What is the Law on Abuse of Authority in New York and What are the Punishments for It?
Abuse of authority is a crime where a person who holds a position of power, misuses that position to obtain benefits either for themselves or others at the detriment of the State and the people of the State. In New York, such a crime could lead to incarceration, substantial fines, civil penalties and permanent disqualification from either office or employment.
What Constitutes as Abuse of Authority in the State of New York?
Anyone that is found guilty of abusing the power vested upon them in favor of committing illegal actions is guilty of this crime. Examples of what are considered as misusing power while in authority include using public funds for personal matters, accepting bribes, using confidential information secured in office for personal gain and more.
Any action that is deemed as an ethical violation is considered an offense punishable under the abuse of authority in New York. The reason behind why abuse of authority is a crime is that those vested with power if they use such power irresponsibly can bring harm to both the State as well as the people of the State. In order to dissuade such behavior, severe penalties have been put into place to prevent misuse of power in the State of New York.
What are the Punishments for Abuse of Authority in the State of New York?
The State of New York clearly defines which crimes and punishments constitute as abuse of authority in the State. Any violation of the Code of Ethics in the State in the State can result in the payment of fines, removal from office as well as civil penalties. The crimes and punishments for abuse of authority in New York include:
- Class A Felonies: Bribery in the first degree, that is, where the amount in bribes exceeds $100,000 is considered a felony in New York. Corruption of government in the first degree is also chargeable under this category. The punishment for this crime can lead to a maximum prison sentence of life in prison or a fine that does not exceed $100,000.

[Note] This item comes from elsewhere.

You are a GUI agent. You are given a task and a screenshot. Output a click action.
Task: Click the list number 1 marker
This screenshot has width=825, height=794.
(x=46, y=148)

- Class C Felonies: Anyone guilty of accepting bribes in the second degree, that is, where the value of the bribe exceeds $50,000, or of rewarding official misconduct in the first degree, or of corrupting the government in the second degree is guilty of this crime. This is punishable by a maximum prison sentence that does not exceed fifteen years, a fine that is not more than $15,000, or both.
- Class D Felonies: Anyone found guilty of accepting bribes in the third degree, or of corrupting the government in the third degree can face a maximum sentence not exceeding seven years in the State.

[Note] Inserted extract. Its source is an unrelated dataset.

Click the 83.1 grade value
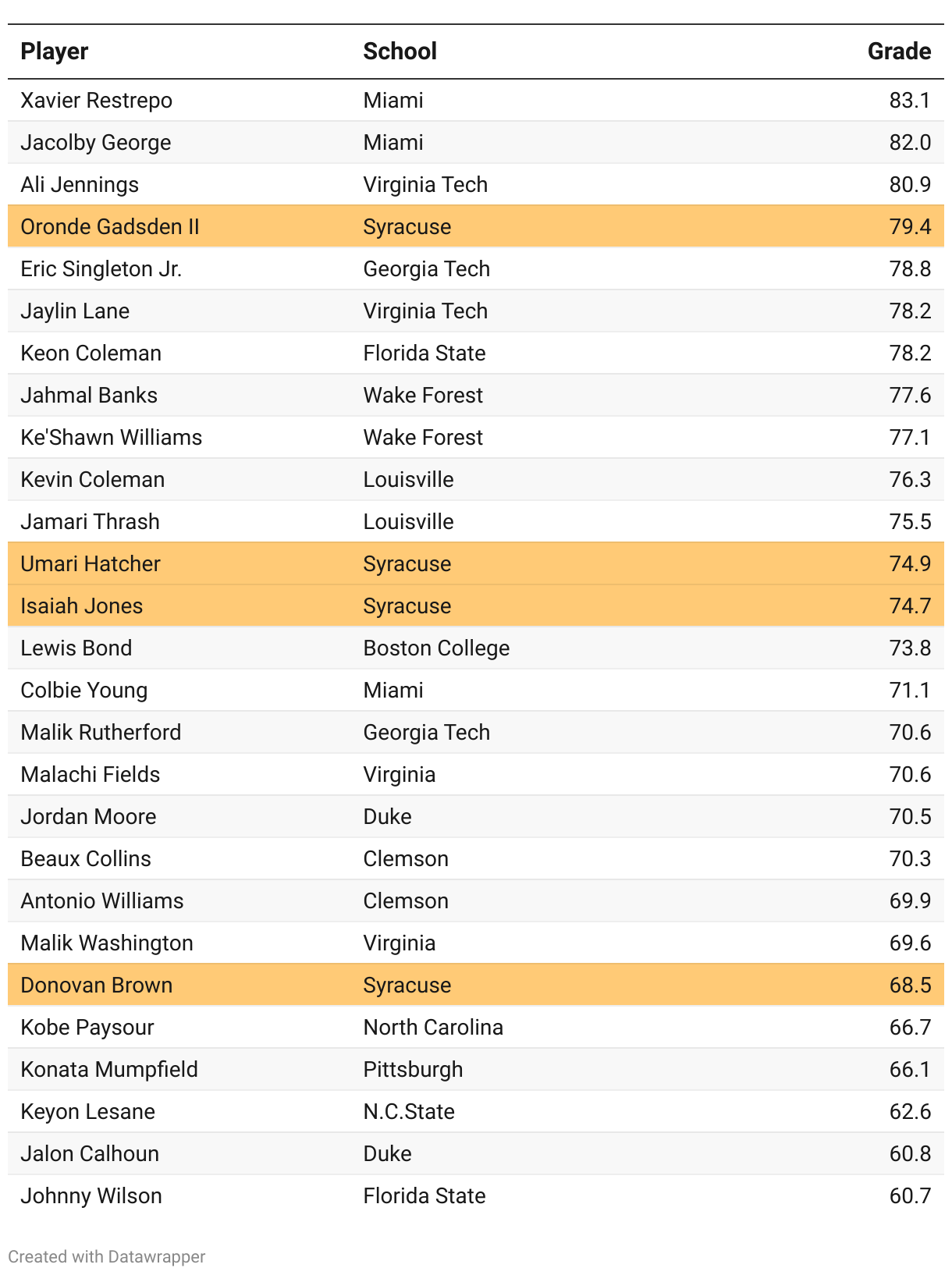The height and width of the screenshot is (1275, 952). point(910,101)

- Class E Felonies: Anyone found guilty of rewarding official misconduct in the second degree, or of corrupting the government in the fourth degree can be convicted of this crime. The punishment for this crime is a maximum prison sentence that does not exceed four years.

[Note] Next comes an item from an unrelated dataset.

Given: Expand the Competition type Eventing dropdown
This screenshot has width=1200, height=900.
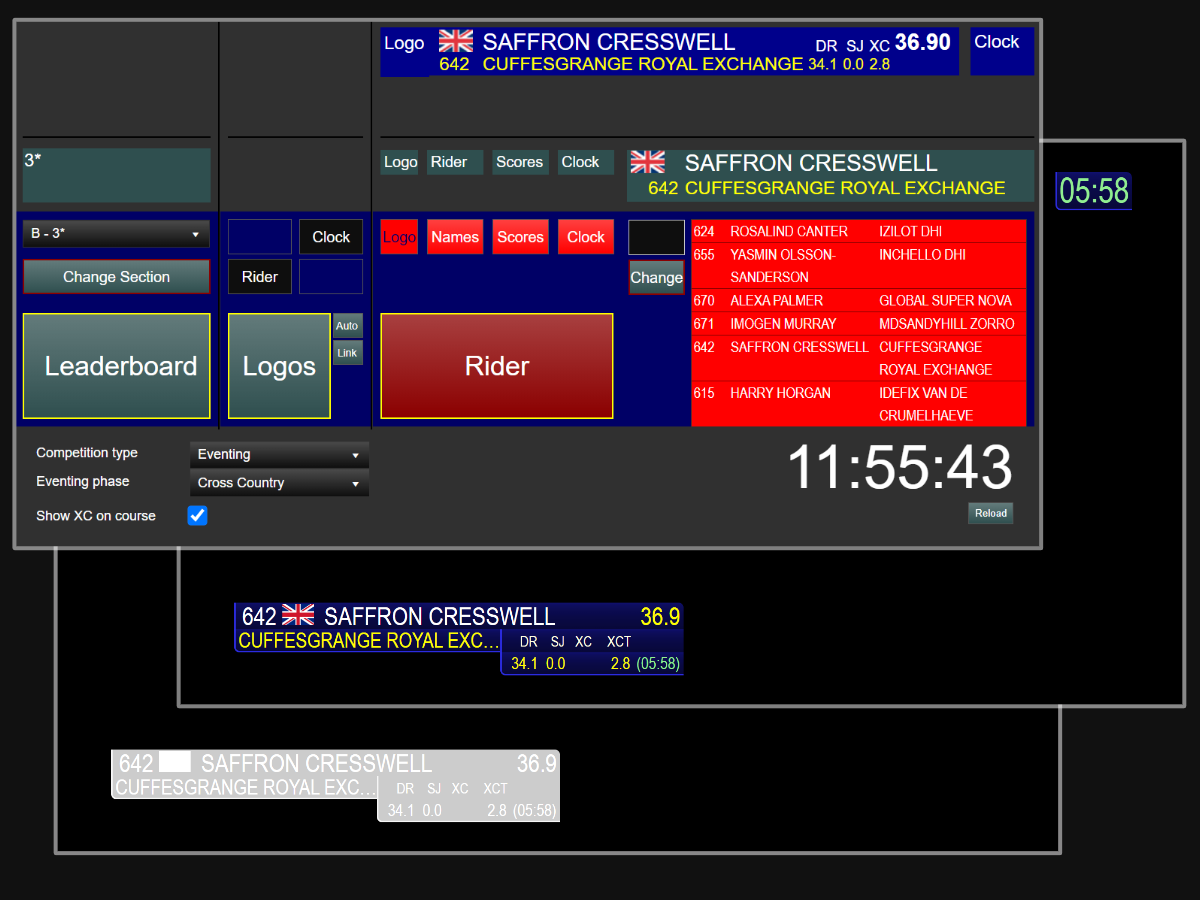Looking at the screenshot, I should 279,455.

- Class A Misdemeanors: Anyone found guilty of engaging in behavior that can be deemed as official misconduct, or of indulging in unlawful gratuities, can either face incarceration that does not exceed a period of one year or a fine that is not more than $1000, or both.
Aside from these, civil penalties can also be given to people who have violated the State's Code of Ethics. Such a person may have to pay fines that do not exceed $10,000, or the value of the benefit that has resulted in the violation in the State.